Islamic organization based in Indonesia

The Muslim Students' Association (Himpunan Mahasiswa Islam, abbreviated as HMI) is an Indonesian Muslim student organization. HMI is an independent organization with the objective of "connecting academics, creators – servants of Islam, and taking responsibility for creating a just people blessed by Allah".

== History ==
HMI was founded in Yogyakarta on 5 February 1947 at the initiative of Lafran Pane with 14 students from the Institute of Islam in Yogyakarta (Sekolah Tinggi Islam Yogyakarta), currently Indonesian Islamic University.

== Organizational structure ==
HMI operates through a multi-tier organizational hierarchy designed to coordinate student activities from the national level down to individual campuses.

=== National leadership ===
At the national level, the organization is led by the Pengurus Besar (PB) HMI, which functions as the central governing body.

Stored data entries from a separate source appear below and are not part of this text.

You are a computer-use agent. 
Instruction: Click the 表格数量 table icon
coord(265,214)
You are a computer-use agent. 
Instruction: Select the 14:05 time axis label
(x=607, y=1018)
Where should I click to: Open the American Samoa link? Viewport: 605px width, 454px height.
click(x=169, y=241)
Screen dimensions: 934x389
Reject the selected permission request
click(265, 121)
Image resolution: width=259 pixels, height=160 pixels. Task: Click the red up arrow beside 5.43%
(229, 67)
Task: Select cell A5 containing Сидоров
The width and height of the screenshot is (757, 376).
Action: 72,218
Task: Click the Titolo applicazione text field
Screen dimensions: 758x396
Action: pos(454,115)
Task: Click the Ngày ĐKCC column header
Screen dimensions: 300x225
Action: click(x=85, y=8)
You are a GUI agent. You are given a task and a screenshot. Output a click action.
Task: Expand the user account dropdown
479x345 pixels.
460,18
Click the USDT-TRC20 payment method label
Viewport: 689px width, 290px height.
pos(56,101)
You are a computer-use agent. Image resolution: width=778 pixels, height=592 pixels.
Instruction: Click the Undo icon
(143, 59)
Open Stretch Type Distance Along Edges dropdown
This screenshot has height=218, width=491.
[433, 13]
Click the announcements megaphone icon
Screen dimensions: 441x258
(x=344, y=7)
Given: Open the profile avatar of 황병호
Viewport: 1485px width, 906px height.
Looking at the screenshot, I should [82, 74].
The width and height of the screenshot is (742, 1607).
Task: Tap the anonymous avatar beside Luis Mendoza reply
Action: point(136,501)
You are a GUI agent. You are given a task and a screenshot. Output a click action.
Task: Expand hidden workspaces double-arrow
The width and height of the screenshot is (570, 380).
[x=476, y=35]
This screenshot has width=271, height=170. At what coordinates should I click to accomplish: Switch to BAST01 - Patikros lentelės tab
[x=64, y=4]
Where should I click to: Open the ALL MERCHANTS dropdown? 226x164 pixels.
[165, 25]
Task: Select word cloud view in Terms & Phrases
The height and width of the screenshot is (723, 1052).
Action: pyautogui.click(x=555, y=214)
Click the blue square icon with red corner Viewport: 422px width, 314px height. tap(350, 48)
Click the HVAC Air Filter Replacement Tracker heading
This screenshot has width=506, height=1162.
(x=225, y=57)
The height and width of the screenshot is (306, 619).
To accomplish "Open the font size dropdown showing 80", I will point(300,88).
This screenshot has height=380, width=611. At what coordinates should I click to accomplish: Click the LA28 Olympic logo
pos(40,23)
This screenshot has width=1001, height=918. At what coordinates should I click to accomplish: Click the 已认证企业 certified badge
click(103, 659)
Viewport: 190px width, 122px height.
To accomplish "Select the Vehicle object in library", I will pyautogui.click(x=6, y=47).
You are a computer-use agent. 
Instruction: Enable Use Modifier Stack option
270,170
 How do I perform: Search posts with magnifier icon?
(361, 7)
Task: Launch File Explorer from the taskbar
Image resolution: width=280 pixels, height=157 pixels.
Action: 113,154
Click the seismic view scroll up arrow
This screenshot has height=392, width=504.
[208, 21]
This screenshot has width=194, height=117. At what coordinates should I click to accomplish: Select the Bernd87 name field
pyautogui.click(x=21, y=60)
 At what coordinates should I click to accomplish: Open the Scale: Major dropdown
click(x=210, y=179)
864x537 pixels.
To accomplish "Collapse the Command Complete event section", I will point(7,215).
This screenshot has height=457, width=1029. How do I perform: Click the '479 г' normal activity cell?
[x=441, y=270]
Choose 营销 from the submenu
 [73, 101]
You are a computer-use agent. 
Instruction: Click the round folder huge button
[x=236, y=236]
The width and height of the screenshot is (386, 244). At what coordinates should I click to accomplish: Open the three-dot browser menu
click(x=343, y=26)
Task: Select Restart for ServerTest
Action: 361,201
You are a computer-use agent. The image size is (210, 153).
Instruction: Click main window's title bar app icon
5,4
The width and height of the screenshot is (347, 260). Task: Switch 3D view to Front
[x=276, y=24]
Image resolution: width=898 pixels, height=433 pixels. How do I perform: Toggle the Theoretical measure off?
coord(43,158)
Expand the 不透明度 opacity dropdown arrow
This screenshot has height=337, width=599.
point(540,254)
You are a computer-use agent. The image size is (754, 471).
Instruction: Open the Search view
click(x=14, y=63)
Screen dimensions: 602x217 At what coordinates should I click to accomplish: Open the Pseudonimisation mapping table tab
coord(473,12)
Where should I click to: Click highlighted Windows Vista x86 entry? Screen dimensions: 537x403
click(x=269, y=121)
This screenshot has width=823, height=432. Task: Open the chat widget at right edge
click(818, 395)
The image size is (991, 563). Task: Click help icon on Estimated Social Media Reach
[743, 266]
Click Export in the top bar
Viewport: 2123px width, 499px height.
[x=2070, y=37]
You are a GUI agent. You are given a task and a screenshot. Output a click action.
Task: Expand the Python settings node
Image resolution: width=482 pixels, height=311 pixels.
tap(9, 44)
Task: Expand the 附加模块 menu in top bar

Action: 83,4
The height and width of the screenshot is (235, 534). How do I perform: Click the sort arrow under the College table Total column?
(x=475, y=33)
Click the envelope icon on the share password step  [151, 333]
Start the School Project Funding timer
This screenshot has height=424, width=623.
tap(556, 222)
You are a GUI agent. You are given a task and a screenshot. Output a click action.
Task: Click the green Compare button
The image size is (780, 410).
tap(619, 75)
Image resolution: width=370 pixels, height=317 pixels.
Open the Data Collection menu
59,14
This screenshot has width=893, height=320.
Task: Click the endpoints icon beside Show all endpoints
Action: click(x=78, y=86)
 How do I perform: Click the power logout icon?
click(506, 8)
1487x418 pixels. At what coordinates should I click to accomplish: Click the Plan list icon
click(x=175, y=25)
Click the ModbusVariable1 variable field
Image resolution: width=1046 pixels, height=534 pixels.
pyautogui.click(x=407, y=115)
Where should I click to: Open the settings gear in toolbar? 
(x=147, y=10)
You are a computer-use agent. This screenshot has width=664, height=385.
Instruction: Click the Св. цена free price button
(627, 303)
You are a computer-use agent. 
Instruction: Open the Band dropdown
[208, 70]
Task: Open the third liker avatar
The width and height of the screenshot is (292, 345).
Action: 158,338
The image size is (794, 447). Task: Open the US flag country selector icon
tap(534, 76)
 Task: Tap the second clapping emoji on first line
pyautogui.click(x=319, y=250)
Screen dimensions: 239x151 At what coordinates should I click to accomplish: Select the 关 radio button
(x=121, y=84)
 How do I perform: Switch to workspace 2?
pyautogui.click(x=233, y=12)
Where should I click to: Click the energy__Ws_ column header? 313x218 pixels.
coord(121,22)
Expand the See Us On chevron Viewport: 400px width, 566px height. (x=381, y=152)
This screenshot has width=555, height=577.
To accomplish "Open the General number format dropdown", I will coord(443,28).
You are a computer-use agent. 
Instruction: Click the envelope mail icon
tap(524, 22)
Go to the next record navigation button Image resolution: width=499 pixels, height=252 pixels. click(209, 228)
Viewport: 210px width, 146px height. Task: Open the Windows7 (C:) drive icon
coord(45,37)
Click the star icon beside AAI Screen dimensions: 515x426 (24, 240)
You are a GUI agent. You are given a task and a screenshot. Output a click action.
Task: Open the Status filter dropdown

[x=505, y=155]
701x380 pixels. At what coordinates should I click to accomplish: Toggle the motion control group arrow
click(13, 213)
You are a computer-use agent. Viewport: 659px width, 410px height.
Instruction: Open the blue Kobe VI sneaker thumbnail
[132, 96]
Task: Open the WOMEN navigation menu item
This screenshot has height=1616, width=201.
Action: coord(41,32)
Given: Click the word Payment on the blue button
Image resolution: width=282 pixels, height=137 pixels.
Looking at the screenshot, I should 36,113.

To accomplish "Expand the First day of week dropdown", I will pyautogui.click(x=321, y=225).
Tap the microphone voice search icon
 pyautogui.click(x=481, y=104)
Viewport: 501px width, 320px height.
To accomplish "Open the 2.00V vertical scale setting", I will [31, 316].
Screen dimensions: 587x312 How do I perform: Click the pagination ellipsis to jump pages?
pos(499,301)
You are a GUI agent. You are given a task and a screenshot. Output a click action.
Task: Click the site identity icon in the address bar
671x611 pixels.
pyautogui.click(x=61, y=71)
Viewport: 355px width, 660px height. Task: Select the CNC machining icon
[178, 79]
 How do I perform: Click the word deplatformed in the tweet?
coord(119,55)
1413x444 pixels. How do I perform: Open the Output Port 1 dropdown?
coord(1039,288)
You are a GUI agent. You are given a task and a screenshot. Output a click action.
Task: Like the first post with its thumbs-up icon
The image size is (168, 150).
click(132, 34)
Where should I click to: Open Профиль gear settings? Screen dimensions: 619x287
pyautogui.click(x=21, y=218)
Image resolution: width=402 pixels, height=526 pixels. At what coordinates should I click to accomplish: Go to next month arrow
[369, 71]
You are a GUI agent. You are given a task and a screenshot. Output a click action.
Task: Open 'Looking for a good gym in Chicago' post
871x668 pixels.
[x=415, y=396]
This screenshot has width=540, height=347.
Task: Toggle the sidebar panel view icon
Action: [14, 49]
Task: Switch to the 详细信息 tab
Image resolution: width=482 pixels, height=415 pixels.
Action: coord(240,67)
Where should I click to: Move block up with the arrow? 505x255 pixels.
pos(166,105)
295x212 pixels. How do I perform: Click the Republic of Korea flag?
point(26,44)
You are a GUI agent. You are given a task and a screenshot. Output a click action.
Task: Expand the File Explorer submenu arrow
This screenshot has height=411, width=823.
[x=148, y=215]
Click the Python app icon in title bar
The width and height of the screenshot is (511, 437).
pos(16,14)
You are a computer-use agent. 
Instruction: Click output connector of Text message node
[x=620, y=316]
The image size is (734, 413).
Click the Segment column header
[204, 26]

The PB coordinates policies, national programs, and organizational direction.

=== Regional coordination ===
Below the national leadership are Badan Koordinasi (BADKO) units, which manage coordination across several provinces or regional clusters.

=== Branch level ===
At the city or regency level, HMI operates through Pengurus Cabang (PC), commonly referred to as HMI Cabang. These branches coordinate activities across universities within a specific geographic area.